We also tested the stability of the score. The weighting between components was adjusted. Different mathematical aggregation methods were applied.
The rankings remained largely unchanged. Venues that scored highly under one method scored highly under nearly every reasonable alternative. That consistency is a key indicator of robustness in any measurement framework.

Figure 1. The ComfortScore framework combines open data on noise, green space, crowd density, and accessibility into a transparent scoring engine tested through academic research. The map shows clustering of the highest and lowest scoring venues across Camden and Islington, highlighting measurable variation in environmental comfort.
A Child Born Today
When Michael Faraday demonstrated electromagnetic induction in 1831, a sceptic reportedly asked what use it had. Faraday responded with a simple question of his own.
“What use is a newborn baby?”
A newborn cannot yet walk or change the world. Yet within that small and fragile thing lies every future possibility.

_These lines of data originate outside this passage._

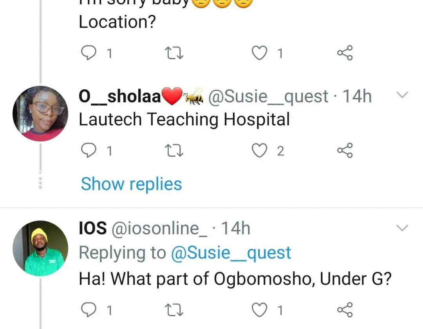Retweet the "Location?" tweet
The width and height of the screenshot is (423, 329).
click(174, 53)
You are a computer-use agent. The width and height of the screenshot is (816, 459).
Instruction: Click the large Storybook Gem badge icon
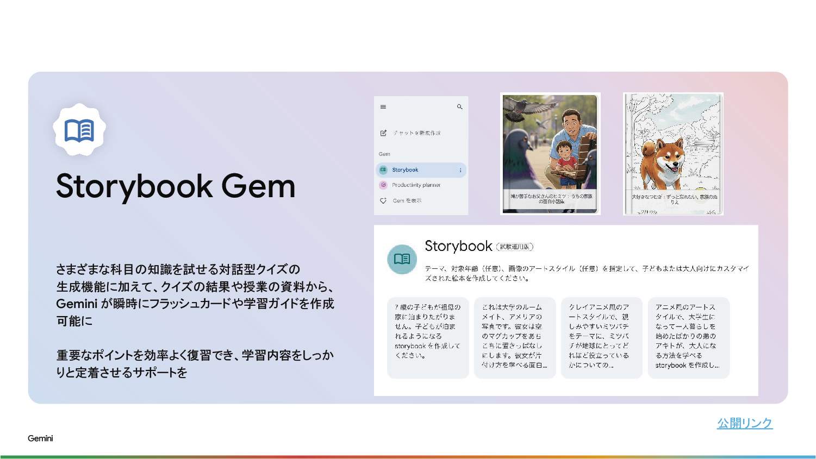(x=79, y=130)
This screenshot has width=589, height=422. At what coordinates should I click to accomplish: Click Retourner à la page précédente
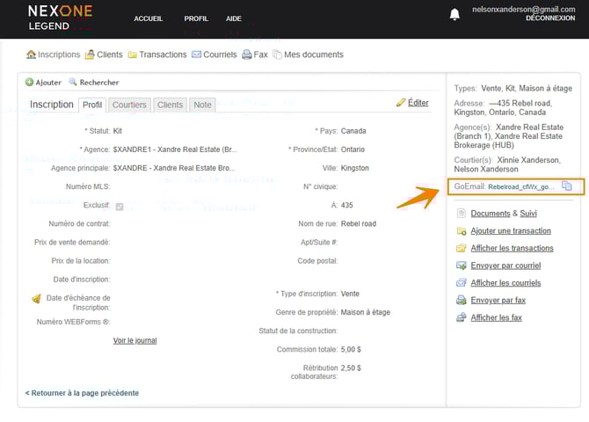point(82,393)
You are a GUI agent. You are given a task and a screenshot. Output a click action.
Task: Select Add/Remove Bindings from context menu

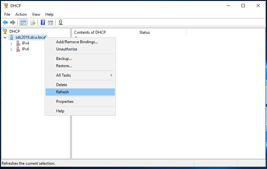click(x=77, y=42)
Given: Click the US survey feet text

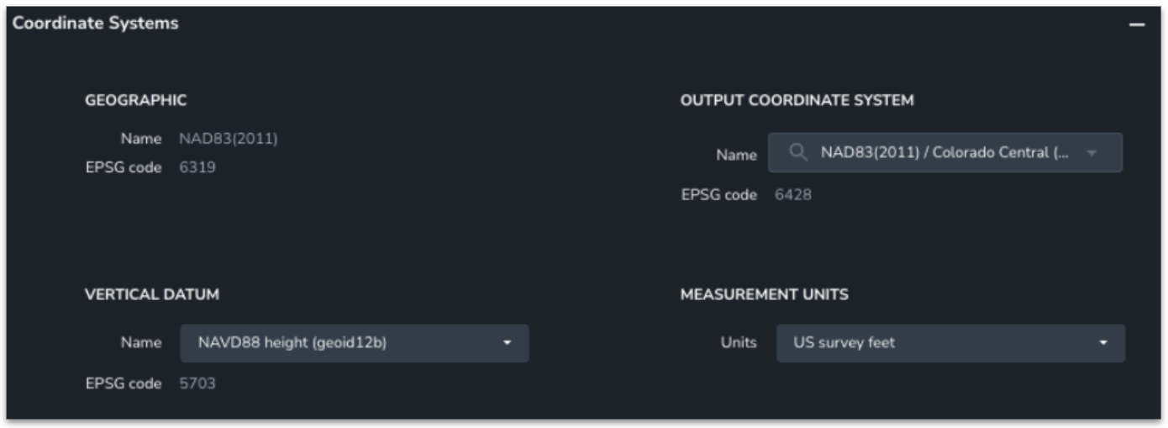Looking at the screenshot, I should (x=844, y=343).
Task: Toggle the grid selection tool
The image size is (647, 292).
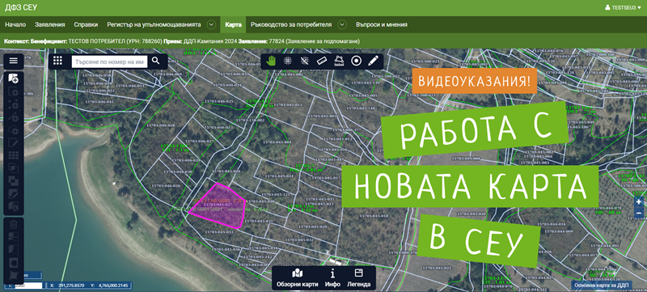Action: (288, 61)
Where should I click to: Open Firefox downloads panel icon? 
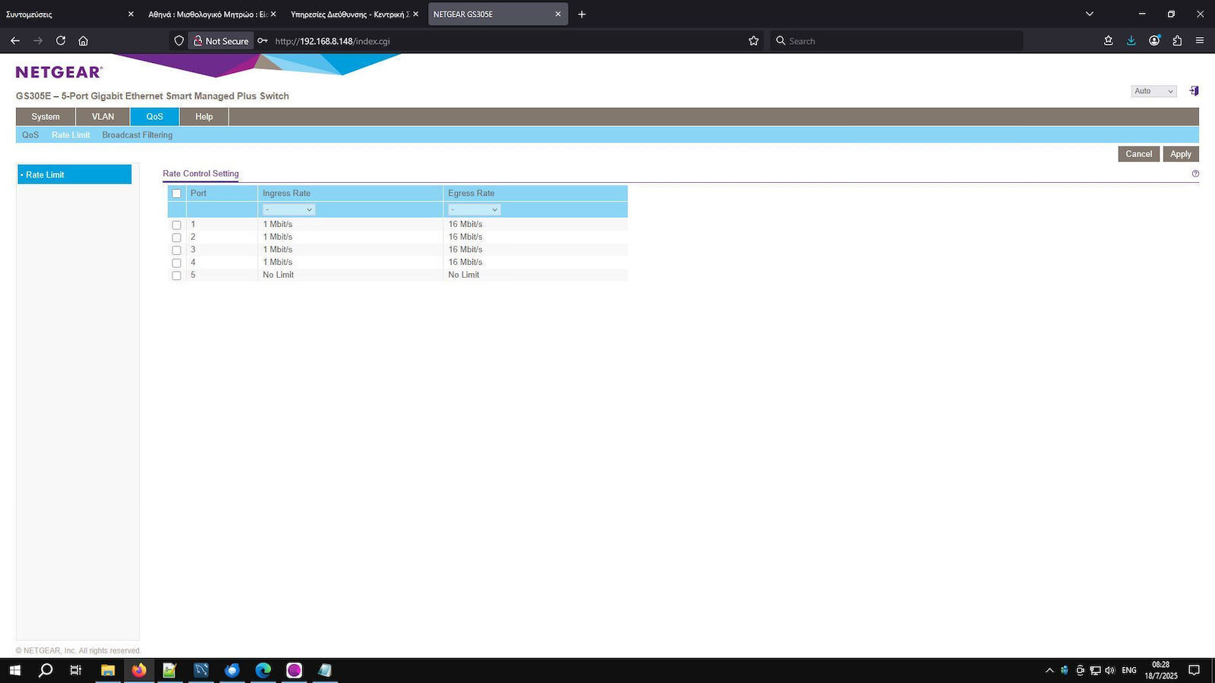click(x=1131, y=41)
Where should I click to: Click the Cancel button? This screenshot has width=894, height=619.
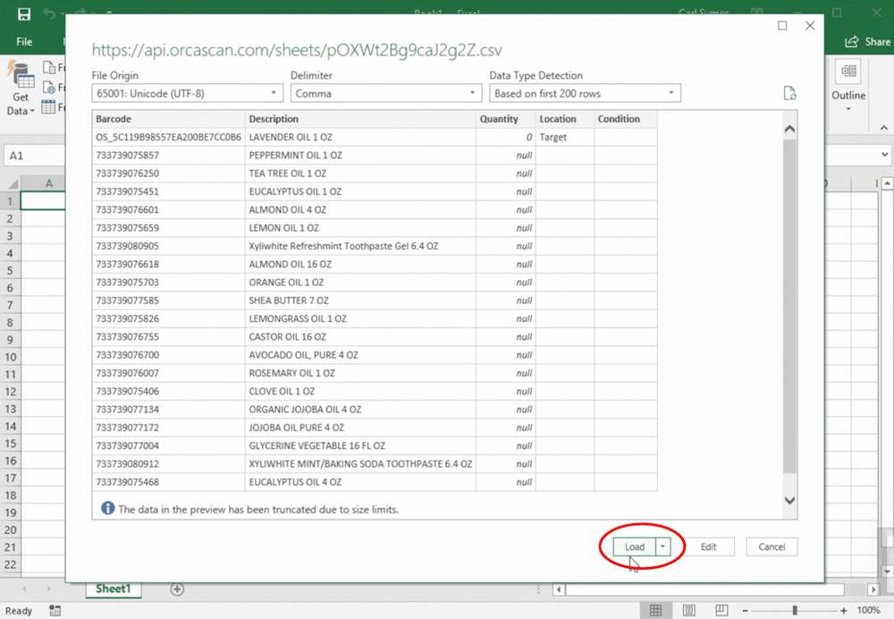click(772, 547)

ComfortScore is a newborn in that sense. Today it measures four environmental signals across London. Tomorrow it could inform architectural decisions before a building is constructed, support councils in prioritising green investment, and help planners design calmer neighbourhoods from the ground up.
For local authorities, this has direct relevance. ComfortScore can act as a structural diagnostic tool. It can highlight where environmental stress is concentrated, where green infrastructure is lacking, and where accessibility may be underrepresented in existing data. It turns abstract discussions about wellbeing into measurable spatial evidence that can support policy decisions at neighbourhood level.
A child has been born. It needs care, development, and time. The framework is sound, and the direction it points towards cities that are kinder, measurable, and honest about their impact on human experience is worth following.
What This Means for You
If you use MindHaven, ComfortScore is working quietly in the background each time you view a venue.
It does not tell you whether you will enjoy a place. That choice remains yours. It tells you what the surrounding environment is like in terms you do not need to trust blindly, because the data is open and the method is explained.
No sensory surprises. No reliance on reviews written by people for whom noise is not an issue. Just clear, structural environmental information provided before you decide.
This is what we built. This is what we are continuing to build.
One day, we hope this becomes the normal way cities describe themselves. Until then, we will continue measuring what matters.
ComfortScore was developed as part of an MSc Data Science dissertation at Middlesex University London, supervised by Dr David Windridge. The framework uses only open environmental data including government strategic noise maps, satellite derived vegetation indices, and OpenStreetMap infrastructure data. No personal or behavioural data is used at any stage.